**WORK INSTRUCTIONS:** Could you change every "Task" in the lines below to "Instruction" and give all the lines back with nothing else altered?

(Word and element pointing lines)
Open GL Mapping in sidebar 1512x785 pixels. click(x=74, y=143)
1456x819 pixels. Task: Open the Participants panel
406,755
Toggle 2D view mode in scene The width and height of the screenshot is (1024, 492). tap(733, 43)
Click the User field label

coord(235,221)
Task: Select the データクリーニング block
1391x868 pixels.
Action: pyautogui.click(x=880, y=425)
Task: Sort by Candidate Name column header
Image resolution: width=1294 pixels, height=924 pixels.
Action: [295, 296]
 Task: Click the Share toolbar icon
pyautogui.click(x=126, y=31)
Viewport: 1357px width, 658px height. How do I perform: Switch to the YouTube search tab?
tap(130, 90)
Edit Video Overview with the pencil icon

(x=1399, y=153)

**IN RESPONSE:**
Open GL Mapping in sidebar 1512x785 pixels. click(x=74, y=143)
1456x819 pixels. Instruction: Open the Participants panel
406,755
Toggle 2D view mode in scene The width and height of the screenshot is (1024, 492). tap(733, 43)
Click the User field label

coord(235,221)
Instruction: Select the データクリーニング block
1391x868 pixels.
Action: pyautogui.click(x=880, y=425)
Instruction: Sort by Candidate Name column header
Image resolution: width=1294 pixels, height=924 pixels.
Action: [295, 296]
 Instruction: Click the Share toolbar icon
pyautogui.click(x=126, y=31)
Viewport: 1357px width, 658px height. How do I perform: Switch to the YouTube search tab?
tap(130, 90)
Edit Video Overview with the pencil icon

(x=1399, y=153)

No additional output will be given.